◆ Exercices à réaliser ◆
1) Répondez à ces questions sur le texte consacré aux bières du Nord-Pas-de-Calais :
(a) Combien de médailles ont distingué les brasseries régionales au Concours Général Agricole « Bière » ?
(b) Combien de médailles d'or la Page 24 a-t-elle reçues cette fois-ci ?
(c) Qui s'exprime au nom de la brasserie du Ch'ti ?
2) Rédigez la suite du texte sur les bières du Nord-Pas-de-Calais, après sa dernière phrase.

◆ Texte choisi ◆
----------
Le regain des bières du Nord-Pas-de-Calais

Le 24 février dernier, les brasseurs du Nord-Pas-de-Calais arboraient un large sourire sur le stand des Brasseurs de France du salon de l’Agriculture. Le Concours Général Agricole «Bière» avait été une nouvelle fois exceptionnel. Parmi la centaine d’échantillons testés, 13 médailles ont ainsi distingué 8 des 34 brasseries régionales. Du jamais vu à Paris !
Avec trois médailles d’or, la Page 24 a une nouvelle fois « cartonné ». Elle en avait reçu trois en 2007 et trois en 2008 ! «De quoi prétendre encore l’an prochain à un troisième prix d’excellence !», assure Vincent Bogaert, un des associés de la Brasserie Saint-Germain. Annick Castelain de la brasserie du Ch’ti est ravie : trois de ses bières sont également distinguées : « c’est important pour maintenir notre réputation de producteur de bières de qualité », explique-t-elle.
----------
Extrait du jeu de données

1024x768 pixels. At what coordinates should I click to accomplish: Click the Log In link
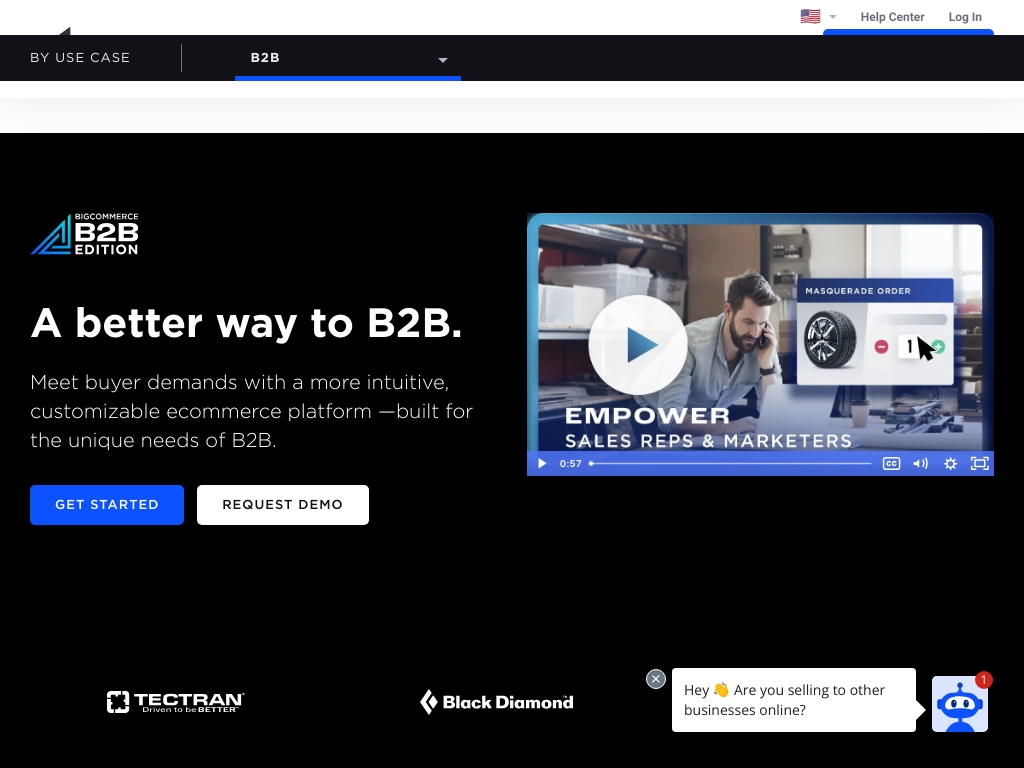coord(965,17)
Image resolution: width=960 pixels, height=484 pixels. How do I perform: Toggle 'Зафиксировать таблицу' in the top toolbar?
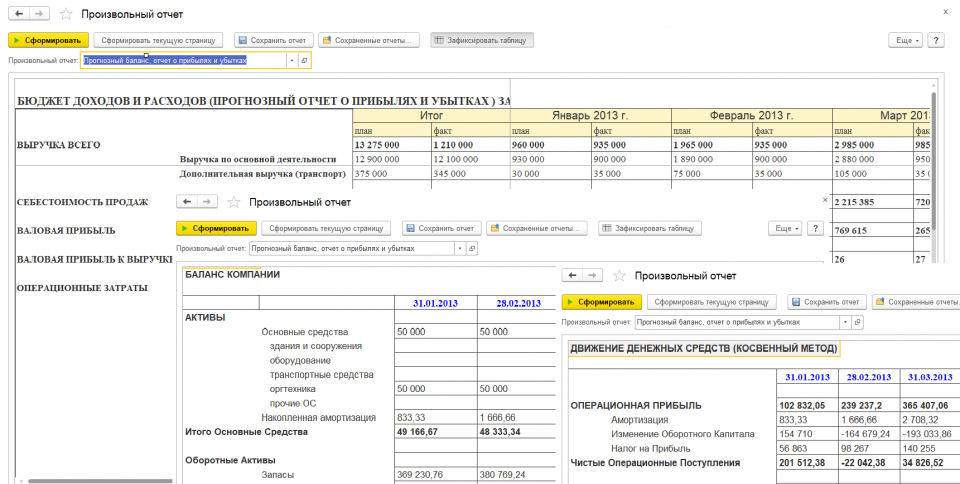click(482, 41)
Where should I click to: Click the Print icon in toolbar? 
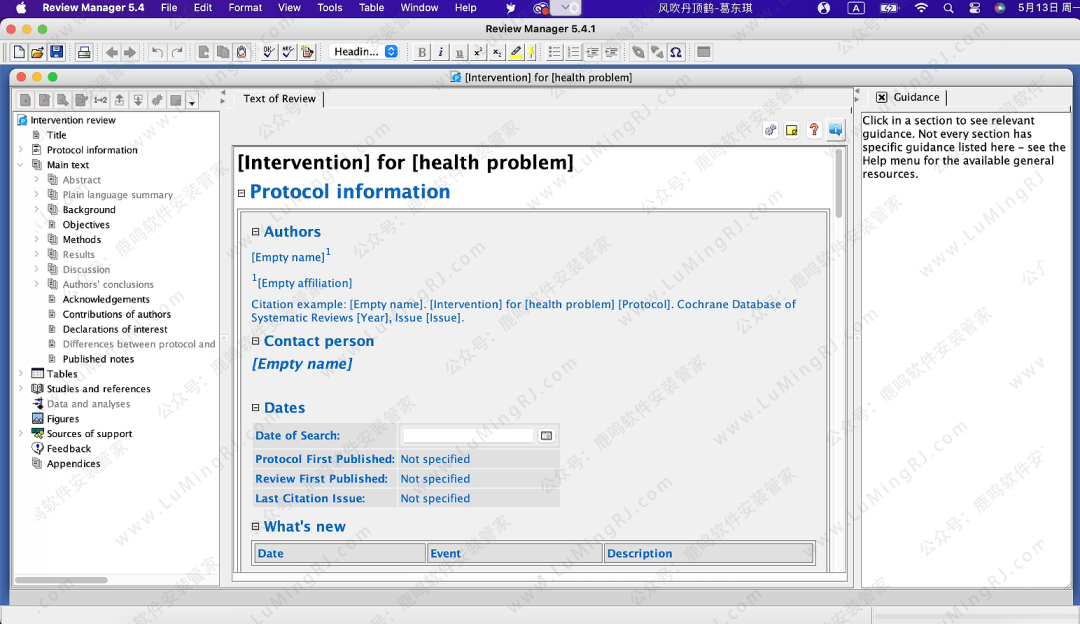84,52
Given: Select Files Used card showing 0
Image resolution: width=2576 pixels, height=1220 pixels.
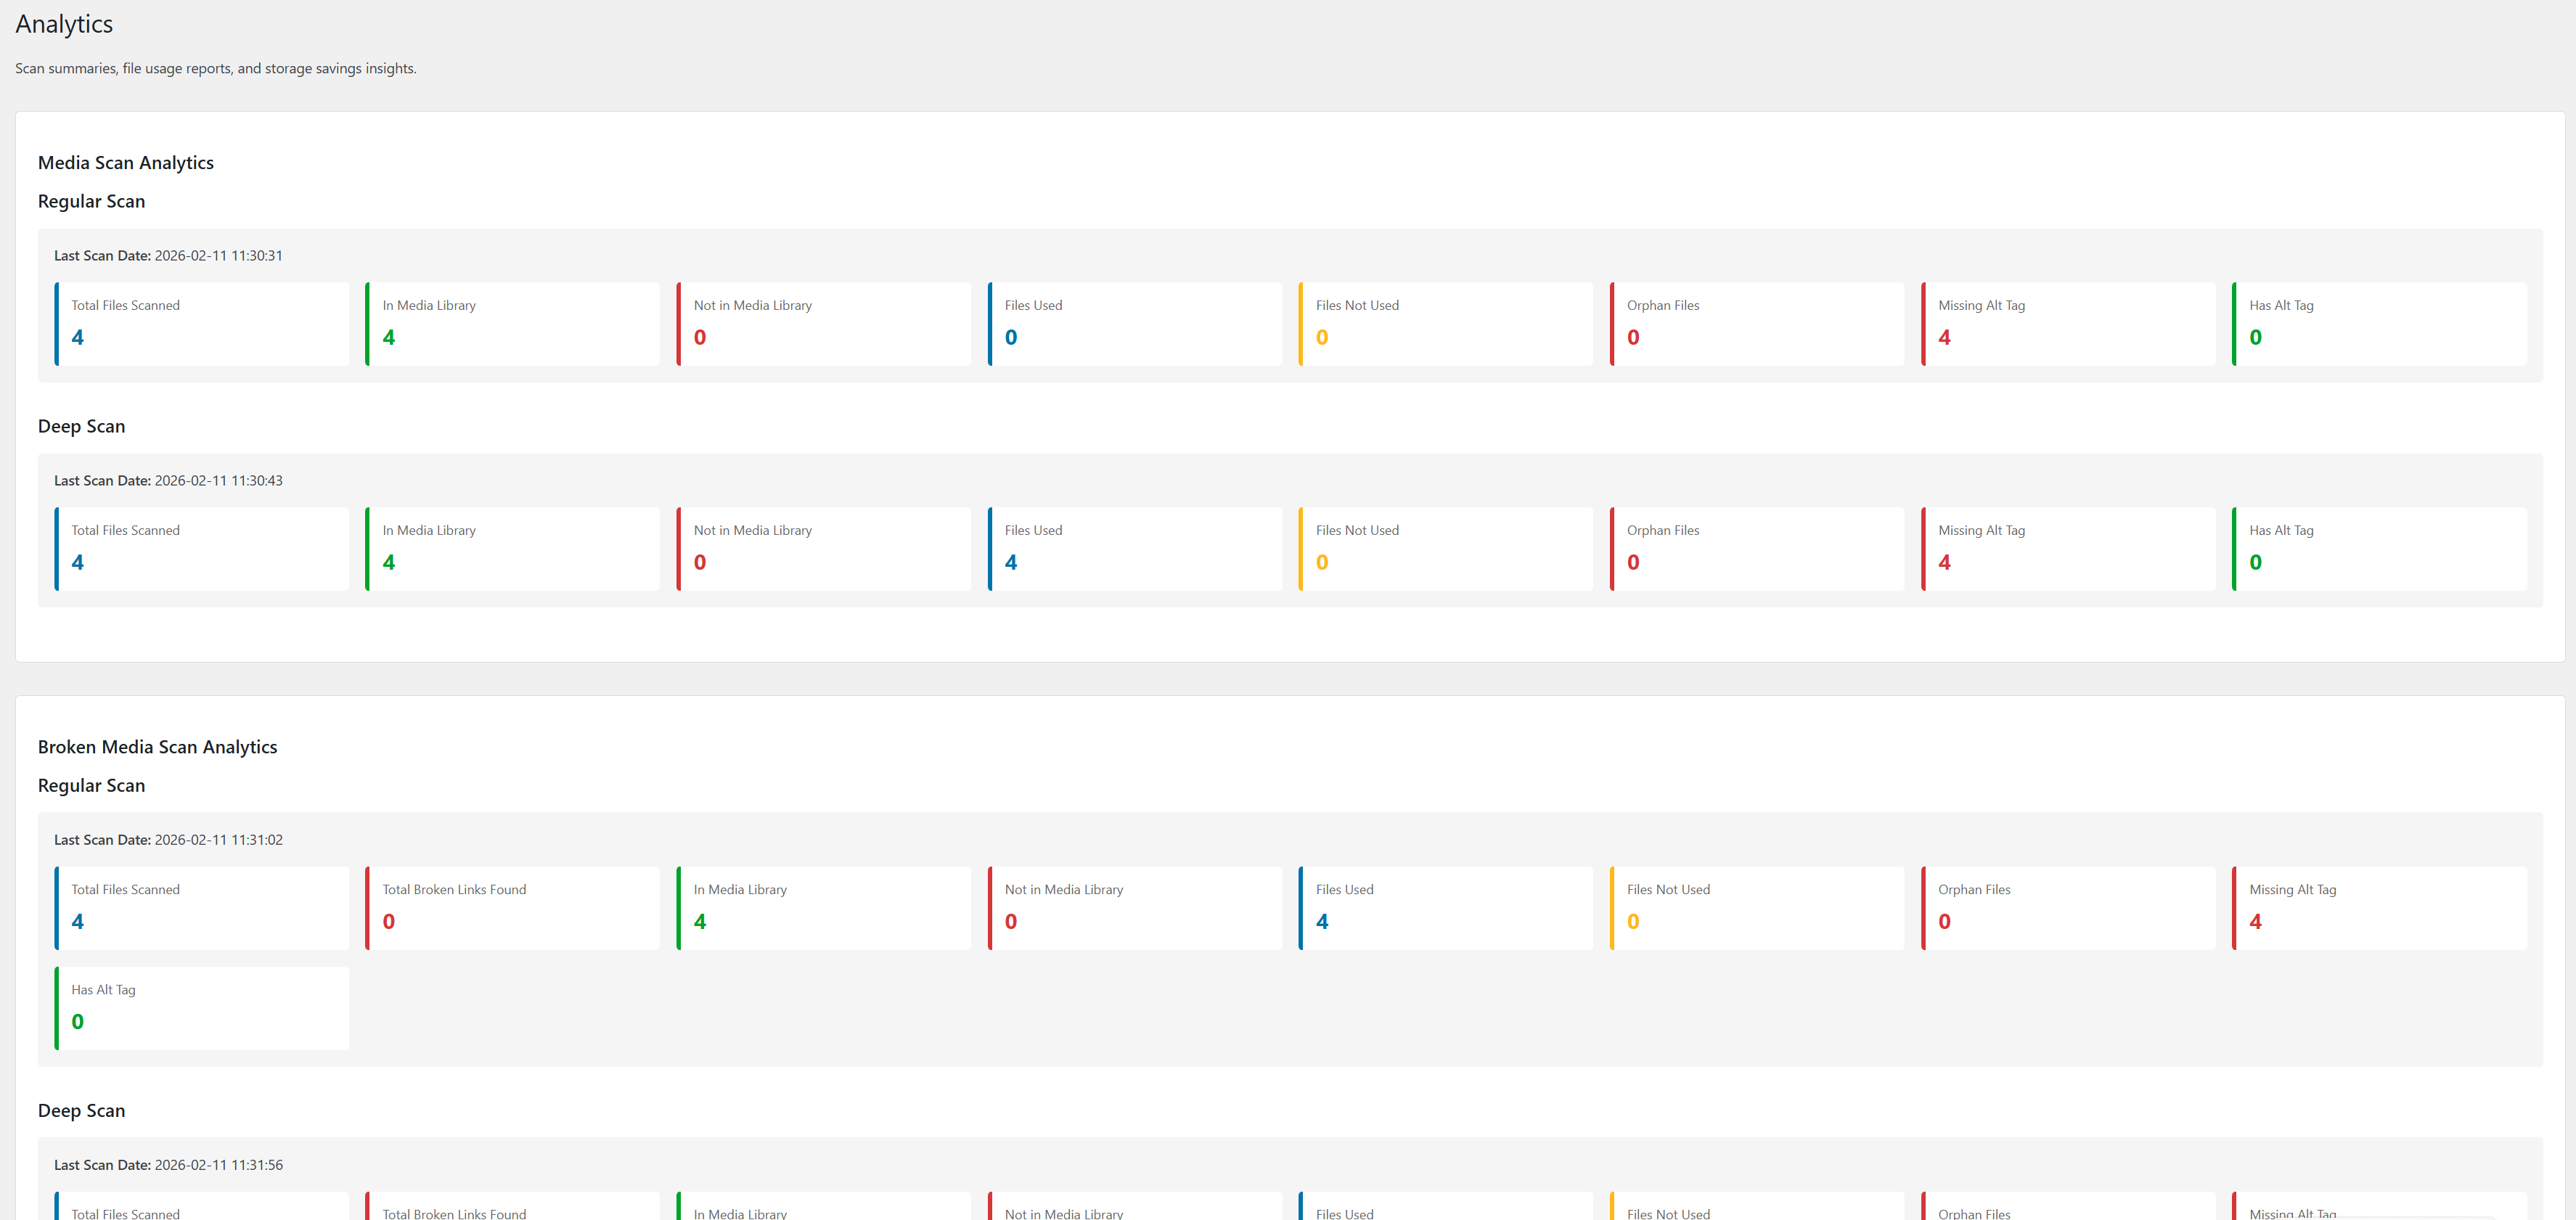Looking at the screenshot, I should coord(1134,323).
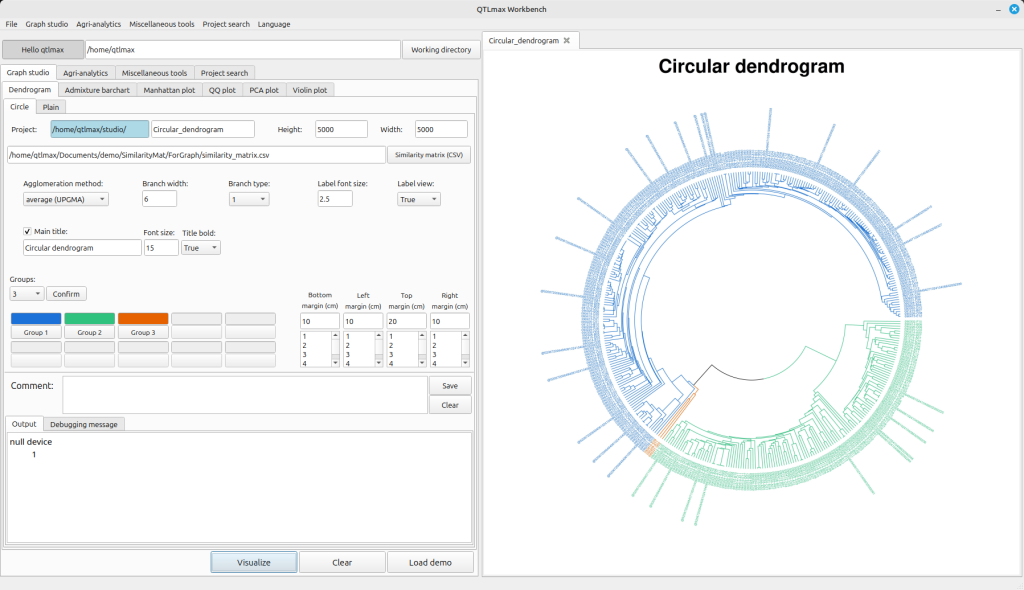Expand the Branch type dropdown

coord(248,199)
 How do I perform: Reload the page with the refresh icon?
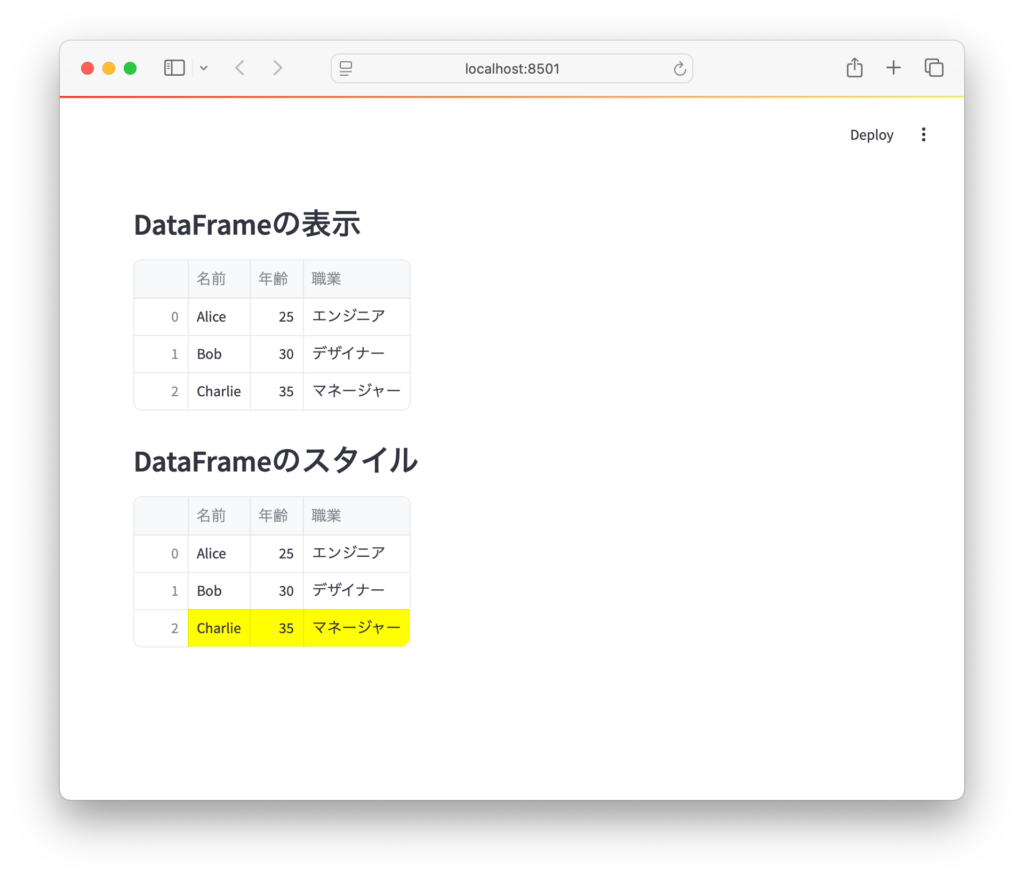(679, 69)
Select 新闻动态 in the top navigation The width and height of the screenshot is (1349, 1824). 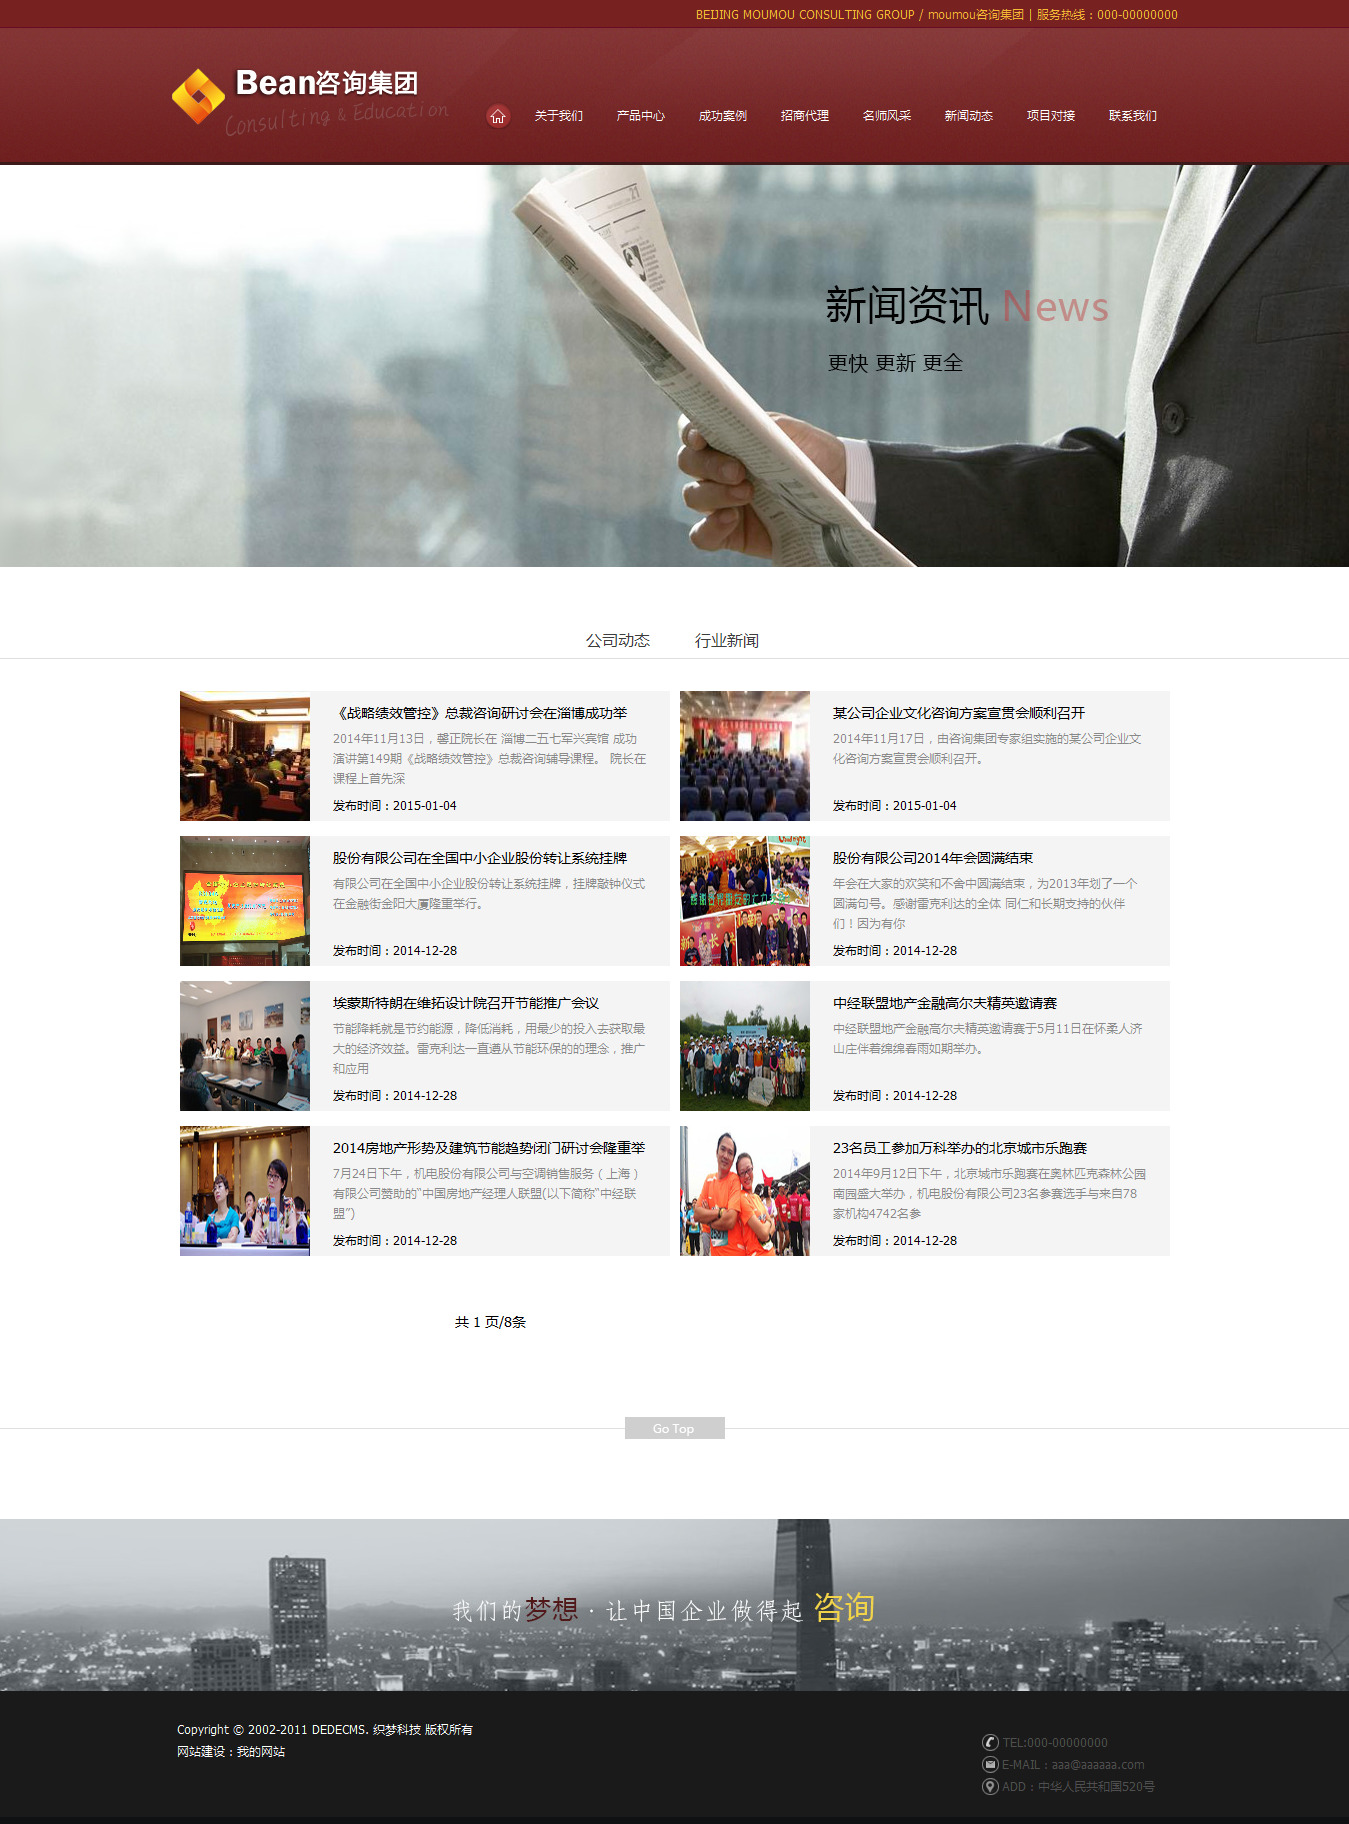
----------
◆ Corrigé ◆
1)
(a) 13 médailles, attribuées à 8 des 34 brasseries régionales.
(b) Trois médailles d'or.
(c) Annick Castelain.

2)
Olivier Duthoit et Mathieu Lesenne sont encore sous le choc de leur médaille d’or obtenue dans la catégorie « Bière Blonde de haute fermentation » avec leur Bracine Triple. Cela fait seulement six mois que leur petite brasserie de Blaringhem commence à produire. Parmi les autres distinctions, citons également les médailles de la Jenlain ambrée, l’Angelus d’Annoeulin, l’Abbatiale de Saint-Amand, La Belle Province des Trois brasseurs ou de la Saint Landelin mythique des Brasseurs de Gayant…
Effet Ch’ti ou pas, la bière est devenue un porte-drapeau des savoir-faire artisanaux retrouvés : le Nord-Pas-de-Calais comptait plus de 2600 brasseries en 1914. La région n’en comptait plus que 26 en 2002. On en recense désormais 34, produisant un peu plus de 4,5 millions d’hectolitres de bières par an. Et plus le marché se concentre au niveau mondial, et plus les bières de spécialité ont le loisir de se développer dans les terroirs ! « Car les gens veulent retrouver des produits de chez eux », soulignait récemment François Devos, rédacteur en chef du site internet lachope.com.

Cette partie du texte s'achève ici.